The security vulnerability related to malware deployment is CVE-2025-0282, a stack-based buffer overflow vulnerability affecting Ivanti Connect Secure, Policy Secure, and ZTA Gateways.
It affects the next version –
- SECURE before Ivanti Connect version 22.7R2.5
- Ivanti policy is safe before version 22.7R1.2
- Ivanti Neurons for ZTA Gateways before version 22.7R2.3
According to Mandiant, owned by Google, CVE-2025-0282 has been weaponized to provide what is called the spawn ecosystem of malware, consisting of several components such as spawns, spawn malls, and spawns nails. The use of spawns is attributed to a Chinese and Nexus spy group called UNC5337.

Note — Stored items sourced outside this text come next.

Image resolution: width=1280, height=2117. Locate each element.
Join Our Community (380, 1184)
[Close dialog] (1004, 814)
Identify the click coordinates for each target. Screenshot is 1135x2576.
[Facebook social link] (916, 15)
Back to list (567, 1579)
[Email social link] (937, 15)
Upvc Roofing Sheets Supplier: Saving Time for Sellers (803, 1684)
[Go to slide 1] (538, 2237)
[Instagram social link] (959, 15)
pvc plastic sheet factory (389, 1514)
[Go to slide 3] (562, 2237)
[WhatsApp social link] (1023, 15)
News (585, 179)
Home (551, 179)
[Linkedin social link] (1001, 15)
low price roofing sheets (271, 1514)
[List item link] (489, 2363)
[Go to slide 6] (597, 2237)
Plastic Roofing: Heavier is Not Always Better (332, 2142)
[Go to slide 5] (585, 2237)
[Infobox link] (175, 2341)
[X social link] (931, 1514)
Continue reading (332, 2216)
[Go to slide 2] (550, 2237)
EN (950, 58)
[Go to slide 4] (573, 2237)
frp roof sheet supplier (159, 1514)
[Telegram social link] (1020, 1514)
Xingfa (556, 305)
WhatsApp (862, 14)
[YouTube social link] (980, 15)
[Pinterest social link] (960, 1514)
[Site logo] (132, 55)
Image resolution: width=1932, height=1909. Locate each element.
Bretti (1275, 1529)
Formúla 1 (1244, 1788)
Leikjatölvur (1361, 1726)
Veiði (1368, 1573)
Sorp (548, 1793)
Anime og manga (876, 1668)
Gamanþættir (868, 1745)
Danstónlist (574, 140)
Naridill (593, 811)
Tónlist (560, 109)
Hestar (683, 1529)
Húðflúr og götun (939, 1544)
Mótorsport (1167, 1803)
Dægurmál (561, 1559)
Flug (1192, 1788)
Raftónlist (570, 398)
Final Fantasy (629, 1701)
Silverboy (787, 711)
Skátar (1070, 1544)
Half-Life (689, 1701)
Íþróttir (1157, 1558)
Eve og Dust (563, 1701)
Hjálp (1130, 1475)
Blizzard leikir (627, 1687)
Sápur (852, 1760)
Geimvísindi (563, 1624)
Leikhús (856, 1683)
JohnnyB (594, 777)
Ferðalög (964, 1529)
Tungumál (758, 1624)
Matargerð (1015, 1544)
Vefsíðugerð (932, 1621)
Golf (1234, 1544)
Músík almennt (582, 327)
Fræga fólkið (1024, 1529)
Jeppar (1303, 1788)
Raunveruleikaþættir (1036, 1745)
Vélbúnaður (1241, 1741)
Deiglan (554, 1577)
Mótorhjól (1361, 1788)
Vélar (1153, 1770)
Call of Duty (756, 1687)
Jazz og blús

Last month, JPCERT/CC revealed that it was used to provide an updated version of Spawn, known as SpawnChimera, which combines all the aforementioned different modules into one monolithic malware, and incorporates changes to facilitate inter-process communications through UNIX Domain sockets.
Most notably, the revised variant had the capability of the CVE-2025-0282 patch to prevent other malicious actors from exploiting it for their campaign.
Resurge (“libdsupgrade.so”), an improvement over Spawnchimera, which supports three new commands per CISA.
- Insert yourself into “ld.so.preload”, set up a web shell, manipulate integrity checks, modify files
- Make your web shells available to harvest credentials, create accounts, reset passwords, and escalate privileges
- Copy the web shell to the boot disk running Ivanti and manipulate the running CoreBoot image
CISA said it unearthed two other artifacts from ICS devices in unspecified critical infrastructure entities. It is included in the SPAWNSLOTH (“liblogblock.so”) variant and revived and custom-made 64-bit Linux elf binary (“dsmain”).
“The tamper with the (Spawnsloth variant) Ivanti devices recorded will be recorded,” he said. “The third file is a custom built-in binary that contains a subset of applets from the open source shell script and the open source tool Busybox. The open source shell script allows the ability to extract uncompressed kernel images (VMlinux) from reduced kernel images.”
It is worth noting that CVE-2025-0282 is also being used as a zero day by another China-related threat group tracked as silk type (formerly Hafnium), revealed by Microsoft, revealed earlier this month.
The latest findings show that the threat actors behind the malware are actively refined and recreated, and it is essential for organizations to patch their Ivanti instances to the latest version.
As a further mitigation, we recommend resetting credentials for privileged and undeserved accounts, rotating passwords for all domain users and all local accounts, checking access policies to temporarily revoke privileges on affected devices, resetting relevant account entitlements or access keys, and monitoring your account for signs of anonymous activity.